NLTK Chatbot Tutorial

NLTK Chatbot Tutorial

Introduction

        As Machine Learning and Artificial Intelligence are getting popular day by day, chatbots are getting popular too. I am writing a 2 part tutorial to show you as to how you can build chatbots both simple and complex. This post is the Part 1 tutorial. Let start with the basics in this tutorial. Natural Language Toolkit (NLTK) is one of the basic things that you need to know to build chatbots as per your requirements.

NLP

        Natural-language processing (NLP) is an area of computer science and artificial intelligence concerned with the interactions between computers and human (natural) languages, in particular how to program computers to fruitfully process large amounts of natural language data.

NLTK

        NLTK stands for Natural Language Toolkit and is a suite of open source Python modules, data sets, and tutorials supporting research and development in Natural Language Processing (NLP). To know more about NLTK please check: NLTK Website.

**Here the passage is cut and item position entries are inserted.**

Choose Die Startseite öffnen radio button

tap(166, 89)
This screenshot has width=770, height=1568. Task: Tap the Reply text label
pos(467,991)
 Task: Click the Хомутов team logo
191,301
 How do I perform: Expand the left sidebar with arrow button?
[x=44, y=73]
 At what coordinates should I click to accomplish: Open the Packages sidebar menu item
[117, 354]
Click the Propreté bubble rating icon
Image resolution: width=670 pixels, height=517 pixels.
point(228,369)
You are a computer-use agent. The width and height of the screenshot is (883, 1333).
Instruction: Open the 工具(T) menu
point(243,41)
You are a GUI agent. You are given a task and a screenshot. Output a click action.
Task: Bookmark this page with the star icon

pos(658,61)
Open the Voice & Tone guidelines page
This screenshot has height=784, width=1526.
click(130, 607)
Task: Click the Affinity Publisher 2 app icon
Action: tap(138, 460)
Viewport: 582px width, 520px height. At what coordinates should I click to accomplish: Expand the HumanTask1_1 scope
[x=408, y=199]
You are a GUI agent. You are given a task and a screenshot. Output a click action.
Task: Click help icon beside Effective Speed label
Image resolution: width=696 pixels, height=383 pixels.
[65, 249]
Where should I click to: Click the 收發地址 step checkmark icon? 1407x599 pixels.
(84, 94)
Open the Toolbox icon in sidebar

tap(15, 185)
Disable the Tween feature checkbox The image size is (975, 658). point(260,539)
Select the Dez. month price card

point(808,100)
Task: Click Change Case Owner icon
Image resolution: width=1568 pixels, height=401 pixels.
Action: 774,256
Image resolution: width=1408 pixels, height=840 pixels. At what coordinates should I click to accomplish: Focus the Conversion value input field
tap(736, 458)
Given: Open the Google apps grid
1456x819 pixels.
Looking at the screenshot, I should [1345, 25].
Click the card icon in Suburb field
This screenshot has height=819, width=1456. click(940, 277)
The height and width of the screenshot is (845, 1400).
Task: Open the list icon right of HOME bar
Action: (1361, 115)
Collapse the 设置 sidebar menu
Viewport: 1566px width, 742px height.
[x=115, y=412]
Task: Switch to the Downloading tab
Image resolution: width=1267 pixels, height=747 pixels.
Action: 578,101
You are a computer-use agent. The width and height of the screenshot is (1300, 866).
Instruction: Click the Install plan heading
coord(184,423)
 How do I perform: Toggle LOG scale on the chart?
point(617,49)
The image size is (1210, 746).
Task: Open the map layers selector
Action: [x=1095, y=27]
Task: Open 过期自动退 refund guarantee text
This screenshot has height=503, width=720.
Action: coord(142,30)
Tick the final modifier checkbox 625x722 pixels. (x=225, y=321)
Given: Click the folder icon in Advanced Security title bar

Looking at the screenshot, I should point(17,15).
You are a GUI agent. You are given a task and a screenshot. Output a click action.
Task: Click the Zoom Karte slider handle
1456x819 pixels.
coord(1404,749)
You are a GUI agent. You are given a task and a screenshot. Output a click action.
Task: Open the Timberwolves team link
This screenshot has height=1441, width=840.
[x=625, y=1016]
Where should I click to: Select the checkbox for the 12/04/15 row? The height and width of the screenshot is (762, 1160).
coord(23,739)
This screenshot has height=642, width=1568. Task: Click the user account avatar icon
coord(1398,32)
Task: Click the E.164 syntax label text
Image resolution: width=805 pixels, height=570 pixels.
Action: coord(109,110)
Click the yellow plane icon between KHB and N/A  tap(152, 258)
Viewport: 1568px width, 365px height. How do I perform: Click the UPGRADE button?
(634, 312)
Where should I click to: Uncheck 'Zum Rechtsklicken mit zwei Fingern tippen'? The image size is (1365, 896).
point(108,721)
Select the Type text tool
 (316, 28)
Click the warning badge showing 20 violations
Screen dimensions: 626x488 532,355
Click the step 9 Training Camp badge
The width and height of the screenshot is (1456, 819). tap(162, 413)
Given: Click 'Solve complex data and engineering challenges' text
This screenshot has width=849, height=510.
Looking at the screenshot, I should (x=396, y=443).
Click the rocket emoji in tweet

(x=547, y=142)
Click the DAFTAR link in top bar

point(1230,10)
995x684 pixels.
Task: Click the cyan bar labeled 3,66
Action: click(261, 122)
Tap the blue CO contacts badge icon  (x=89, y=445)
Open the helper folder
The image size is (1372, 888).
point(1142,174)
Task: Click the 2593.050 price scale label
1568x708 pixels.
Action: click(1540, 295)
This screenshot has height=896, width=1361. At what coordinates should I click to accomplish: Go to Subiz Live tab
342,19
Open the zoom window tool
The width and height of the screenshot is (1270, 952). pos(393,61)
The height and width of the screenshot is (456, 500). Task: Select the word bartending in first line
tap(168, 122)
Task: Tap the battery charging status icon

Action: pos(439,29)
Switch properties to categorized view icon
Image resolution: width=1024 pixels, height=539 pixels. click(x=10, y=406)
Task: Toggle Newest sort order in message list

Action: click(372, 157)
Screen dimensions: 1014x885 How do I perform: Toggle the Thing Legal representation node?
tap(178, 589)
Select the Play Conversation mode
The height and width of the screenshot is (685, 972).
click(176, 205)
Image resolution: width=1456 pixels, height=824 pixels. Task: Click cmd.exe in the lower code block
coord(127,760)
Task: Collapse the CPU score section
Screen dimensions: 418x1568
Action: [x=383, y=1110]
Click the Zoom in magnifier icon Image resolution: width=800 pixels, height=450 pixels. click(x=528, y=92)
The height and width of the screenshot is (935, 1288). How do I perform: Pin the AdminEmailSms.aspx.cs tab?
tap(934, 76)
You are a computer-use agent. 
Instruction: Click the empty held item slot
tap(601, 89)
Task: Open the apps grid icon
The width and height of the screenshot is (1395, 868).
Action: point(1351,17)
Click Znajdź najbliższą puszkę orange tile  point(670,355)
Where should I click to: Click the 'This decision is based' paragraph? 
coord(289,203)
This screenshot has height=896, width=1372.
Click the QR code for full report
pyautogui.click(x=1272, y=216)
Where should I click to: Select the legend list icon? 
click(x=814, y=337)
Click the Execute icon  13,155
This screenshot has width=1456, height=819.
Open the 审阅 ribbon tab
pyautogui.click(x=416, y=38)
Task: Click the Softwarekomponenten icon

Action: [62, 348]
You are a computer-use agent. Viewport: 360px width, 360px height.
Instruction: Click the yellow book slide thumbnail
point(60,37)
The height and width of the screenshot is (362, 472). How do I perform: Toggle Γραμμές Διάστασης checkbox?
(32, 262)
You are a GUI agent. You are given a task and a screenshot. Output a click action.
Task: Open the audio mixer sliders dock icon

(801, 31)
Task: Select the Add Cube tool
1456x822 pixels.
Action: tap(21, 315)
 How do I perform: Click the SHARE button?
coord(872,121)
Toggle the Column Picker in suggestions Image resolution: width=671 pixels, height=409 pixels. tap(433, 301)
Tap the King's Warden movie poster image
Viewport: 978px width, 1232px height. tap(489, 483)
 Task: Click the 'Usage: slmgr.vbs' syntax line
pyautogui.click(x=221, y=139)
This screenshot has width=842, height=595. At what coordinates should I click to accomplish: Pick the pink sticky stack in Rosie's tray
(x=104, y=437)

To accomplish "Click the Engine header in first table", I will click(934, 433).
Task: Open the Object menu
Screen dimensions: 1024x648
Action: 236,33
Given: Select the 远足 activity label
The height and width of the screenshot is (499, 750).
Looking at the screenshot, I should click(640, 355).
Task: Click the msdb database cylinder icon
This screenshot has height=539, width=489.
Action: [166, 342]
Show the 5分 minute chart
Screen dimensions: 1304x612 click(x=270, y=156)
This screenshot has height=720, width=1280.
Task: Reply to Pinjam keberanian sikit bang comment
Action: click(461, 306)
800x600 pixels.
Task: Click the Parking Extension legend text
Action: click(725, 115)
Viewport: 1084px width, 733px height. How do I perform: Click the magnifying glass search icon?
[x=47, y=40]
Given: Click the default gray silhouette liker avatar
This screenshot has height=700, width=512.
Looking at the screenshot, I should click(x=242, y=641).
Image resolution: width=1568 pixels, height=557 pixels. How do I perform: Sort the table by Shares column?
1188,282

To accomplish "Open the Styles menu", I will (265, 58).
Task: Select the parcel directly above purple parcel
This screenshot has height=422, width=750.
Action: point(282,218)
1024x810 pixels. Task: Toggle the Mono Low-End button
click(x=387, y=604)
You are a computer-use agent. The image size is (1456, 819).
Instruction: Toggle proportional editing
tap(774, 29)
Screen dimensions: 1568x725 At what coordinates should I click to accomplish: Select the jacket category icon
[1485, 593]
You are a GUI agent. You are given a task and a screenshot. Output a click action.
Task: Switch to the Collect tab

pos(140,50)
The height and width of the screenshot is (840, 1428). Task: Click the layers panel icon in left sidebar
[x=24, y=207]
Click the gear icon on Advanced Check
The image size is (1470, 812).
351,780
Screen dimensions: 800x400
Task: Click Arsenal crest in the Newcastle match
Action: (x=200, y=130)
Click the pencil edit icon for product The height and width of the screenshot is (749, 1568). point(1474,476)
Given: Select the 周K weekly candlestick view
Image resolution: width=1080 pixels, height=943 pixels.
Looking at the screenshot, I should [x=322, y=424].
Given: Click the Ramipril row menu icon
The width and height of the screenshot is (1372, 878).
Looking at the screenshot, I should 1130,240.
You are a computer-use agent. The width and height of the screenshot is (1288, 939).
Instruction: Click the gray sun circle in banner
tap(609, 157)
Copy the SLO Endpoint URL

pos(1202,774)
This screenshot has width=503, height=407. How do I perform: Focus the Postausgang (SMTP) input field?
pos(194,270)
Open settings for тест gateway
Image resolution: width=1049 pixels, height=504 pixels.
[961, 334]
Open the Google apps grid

Requirements to Run the Application:

1. Anaconda
2. Intellij IDE with Python Community Edition Plugin

 Anaconda bundles up Python installation and the most widely used Python libraries for your machine.  If Anaconda is not installed, then Python needs to be installed separately and the individual Python libraries need to be downloaded using the pip install command which would be very time consuming. Hence Anaconda should be setup on your machine. To setup and verify if Anaconda is installed, please refer to my post on: Anaconda Setup.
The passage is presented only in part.